**TO DO:** Reproduce the data, keeping every word exactly as it is.

[Opening MATERIAL FOR THIS EXERCISE section]

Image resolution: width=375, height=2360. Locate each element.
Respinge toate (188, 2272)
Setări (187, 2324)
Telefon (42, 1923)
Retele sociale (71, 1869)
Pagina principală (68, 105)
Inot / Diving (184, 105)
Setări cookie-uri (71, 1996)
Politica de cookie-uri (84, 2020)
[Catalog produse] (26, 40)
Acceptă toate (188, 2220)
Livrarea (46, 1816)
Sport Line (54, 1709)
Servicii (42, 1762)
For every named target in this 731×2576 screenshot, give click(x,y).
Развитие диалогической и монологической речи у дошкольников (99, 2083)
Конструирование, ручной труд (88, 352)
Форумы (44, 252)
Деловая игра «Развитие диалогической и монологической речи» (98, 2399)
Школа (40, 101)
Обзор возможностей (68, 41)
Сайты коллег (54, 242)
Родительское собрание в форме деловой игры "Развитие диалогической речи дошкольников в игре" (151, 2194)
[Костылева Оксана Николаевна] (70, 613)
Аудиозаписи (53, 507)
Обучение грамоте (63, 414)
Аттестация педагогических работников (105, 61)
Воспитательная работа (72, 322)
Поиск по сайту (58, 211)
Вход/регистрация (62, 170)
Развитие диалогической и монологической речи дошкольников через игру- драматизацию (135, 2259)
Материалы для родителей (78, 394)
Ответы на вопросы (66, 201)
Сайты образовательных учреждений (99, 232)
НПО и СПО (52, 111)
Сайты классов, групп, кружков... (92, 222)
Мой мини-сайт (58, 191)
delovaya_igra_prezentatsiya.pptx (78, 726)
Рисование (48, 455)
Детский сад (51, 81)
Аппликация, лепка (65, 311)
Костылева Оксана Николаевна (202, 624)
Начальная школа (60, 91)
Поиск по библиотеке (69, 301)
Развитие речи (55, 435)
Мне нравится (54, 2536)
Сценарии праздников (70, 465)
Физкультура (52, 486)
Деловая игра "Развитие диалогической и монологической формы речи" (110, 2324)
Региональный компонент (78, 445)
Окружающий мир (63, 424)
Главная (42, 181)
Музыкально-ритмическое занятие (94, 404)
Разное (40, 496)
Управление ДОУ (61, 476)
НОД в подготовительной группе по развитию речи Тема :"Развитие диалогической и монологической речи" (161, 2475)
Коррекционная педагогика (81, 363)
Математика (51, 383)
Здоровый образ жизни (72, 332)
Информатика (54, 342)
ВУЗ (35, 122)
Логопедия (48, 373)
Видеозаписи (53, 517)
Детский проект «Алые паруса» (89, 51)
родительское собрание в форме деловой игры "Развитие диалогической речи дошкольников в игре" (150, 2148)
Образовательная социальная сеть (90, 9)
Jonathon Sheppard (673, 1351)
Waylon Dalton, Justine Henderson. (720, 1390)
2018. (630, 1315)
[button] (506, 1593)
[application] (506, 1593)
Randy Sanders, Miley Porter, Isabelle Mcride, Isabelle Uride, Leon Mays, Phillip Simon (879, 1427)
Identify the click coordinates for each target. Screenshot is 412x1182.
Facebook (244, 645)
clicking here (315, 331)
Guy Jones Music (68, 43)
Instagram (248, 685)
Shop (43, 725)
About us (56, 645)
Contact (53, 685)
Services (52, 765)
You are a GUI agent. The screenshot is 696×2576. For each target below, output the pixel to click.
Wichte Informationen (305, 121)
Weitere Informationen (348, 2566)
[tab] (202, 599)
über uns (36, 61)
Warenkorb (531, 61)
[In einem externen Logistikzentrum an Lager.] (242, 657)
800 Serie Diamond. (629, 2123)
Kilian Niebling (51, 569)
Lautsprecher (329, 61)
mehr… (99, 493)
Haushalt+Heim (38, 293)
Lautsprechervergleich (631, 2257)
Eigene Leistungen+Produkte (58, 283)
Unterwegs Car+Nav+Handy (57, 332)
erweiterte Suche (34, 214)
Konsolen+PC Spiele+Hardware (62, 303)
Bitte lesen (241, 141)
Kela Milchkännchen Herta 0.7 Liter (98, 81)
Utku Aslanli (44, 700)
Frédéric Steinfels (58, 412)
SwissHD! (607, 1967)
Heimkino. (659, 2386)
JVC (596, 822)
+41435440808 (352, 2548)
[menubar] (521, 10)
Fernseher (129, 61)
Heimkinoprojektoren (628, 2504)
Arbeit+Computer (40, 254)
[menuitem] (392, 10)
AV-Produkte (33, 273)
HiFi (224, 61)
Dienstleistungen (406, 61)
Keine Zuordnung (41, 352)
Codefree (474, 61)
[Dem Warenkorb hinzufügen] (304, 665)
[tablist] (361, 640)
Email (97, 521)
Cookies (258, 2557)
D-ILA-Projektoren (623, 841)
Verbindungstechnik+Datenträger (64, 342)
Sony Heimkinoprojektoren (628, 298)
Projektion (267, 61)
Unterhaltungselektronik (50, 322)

[Closing MATERIAL FOR THIS EXERCISE section]

**SOLUTION TO THE EXERCISE:**
Image resolution: width=375, height=2360. Locate each element.
Respinge toate (188, 2272)
Setări (187, 2324)
Telefon (42, 1923)
Retele sociale (71, 1869)
Pagina principală (68, 105)
Inot / Diving (184, 105)
Setări cookie-uri (71, 1996)
Politica de cookie-uri (84, 2020)
[Catalog produse] (26, 40)
Acceptă toate (188, 2220)
Livrarea (46, 1816)
Sport Line (54, 1709)
Servicii (42, 1762)
For every named target in this 731×2576 screenshot, give click(x,y).
Развитие диалогической и монологической речи у дошкольников (99, 2083)
Конструирование, ручной труд (88, 352)
Форумы (44, 252)
Деловая игра «Развитие диалогической и монологической речи» (98, 2399)
Школа (40, 101)
Обзор возможностей (68, 41)
Сайты коллег (54, 242)
Родительское собрание в форме деловой игры "Развитие диалогической речи дошкольников в игре" (151, 2194)
[Костылева Оксана Николаевна] (70, 613)
Аудиозаписи (53, 507)
Обучение грамоте (63, 414)
Аттестация педагогических работников (105, 61)
Воспитательная работа (72, 322)
Поиск по сайту (58, 211)
Вход/регистрация (62, 170)
Развитие диалогической и монологической речи дошкольников через игру- драматизацию (135, 2259)
Материалы для родителей (78, 394)
Ответы на вопросы (66, 201)
Сайты образовательных учреждений (99, 232)
НПО и СПО (52, 111)
Сайты классов, групп, кружков... (92, 222)
Мой мини-сайт (58, 191)
delovaya_igra_prezentatsiya.pptx (78, 726)
Рисование (48, 455)
Детский сад (51, 81)
Аппликация, лепка (65, 311)
Костылева Оксана Николаевна (202, 624)
Начальная школа (60, 91)
Поиск по библиотеке (69, 301)
Развитие речи (55, 435)
Мне нравится (54, 2536)
Сценарии праздников (70, 465)
Физкультура (52, 486)
Деловая игра "Развитие диалогической и монологической формы речи" (110, 2324)
Региональный компонент (78, 445)
Окружающий мир (63, 424)
Главная (42, 181)
Музыкально-ритмическое занятие (94, 404)
Разное (40, 496)
Управление ДОУ (61, 476)
НОД в подготовительной группе по развитию речи Тема :"Развитие диалогической и монологической речи" (161, 2475)
Коррекционная педагогика (81, 363)
Математика (51, 383)
Здоровый образ жизни (72, 332)
Информатика (54, 342)
ВУЗ (35, 122)
Логопедия (48, 373)
Видеозаписи (53, 517)
Детский проект «Алые паруса» (89, 51)
родительское собрание в форме деловой игры "Развитие диалогической речи дошкольников в игре" (150, 2148)
Образовательная социальная сеть (90, 9)
Jonathon Sheppard (673, 1351)
Waylon Dalton, Justine Henderson. (720, 1390)
2018. (630, 1315)
[button] (506, 1593)
[application] (506, 1593)
Randy Sanders, Miley Porter, Isabelle Mcride, Isabelle Uride, Leon Mays, Phillip Simon (879, 1427)
Identify the click coordinates for each target. Screenshot is 412x1182.
Facebook (244, 645)
clicking here (315, 331)
Guy Jones Music (68, 43)
Instagram (248, 685)
Shop (43, 725)
About us (56, 645)
Contact (53, 685)
Services (52, 765)
You are a GUI agent. The screenshot is 696×2576. For each target below, output the pixel to click.
Wichte Informationen (305, 121)
Weitere Informationen (348, 2566)
[tab] (202, 599)
über uns (36, 61)
Warenkorb (531, 61)
[In einem externen Logistikzentrum an Lager.] (242, 657)
800 Serie Diamond. (629, 2123)
Kilian Niebling (51, 569)
Lautsprecher (329, 61)
mehr… (99, 493)
Haushalt+Heim (38, 293)
Lautsprechervergleich (631, 2257)
Eigene Leistungen+Produkte (58, 283)
Unterwegs Car+Nav+Handy (57, 332)
erweiterte Suche (34, 214)
Konsolen+PC Spiele+Hardware (62, 303)
Bitte lesen (241, 141)
Kela Milchkännchen Herta 0.7 Liter (98, 81)
Utku Aslanli (44, 700)
Frédéric Steinfels (58, 412)
SwissHD! (607, 1967)
Heimkino. (659, 2386)
JVC (596, 822)
+41435440808 (352, 2548)
[menubar] (521, 10)
Fernseher (129, 61)
Heimkinoprojektoren (628, 2504)
Arbeit+Computer (40, 254)
[menuitem] (392, 10)
AV-Produkte (33, 273)
HiFi (224, 61)
Dienstleistungen (406, 61)
Keine Zuordnung (41, 352)
Codefree (474, 61)
[Dem Warenkorb hinzufügen] (304, 665)
[tablist] (361, 640)
Email (97, 521)
Cookies (258, 2557)
D-ILA-Projektoren (623, 841)
Verbindungstechnik+Datenträger (64, 342)
Sony Heimkinoprojektoren (628, 298)
Projektion (267, 61)
Unterhaltungselektronik (50, 322)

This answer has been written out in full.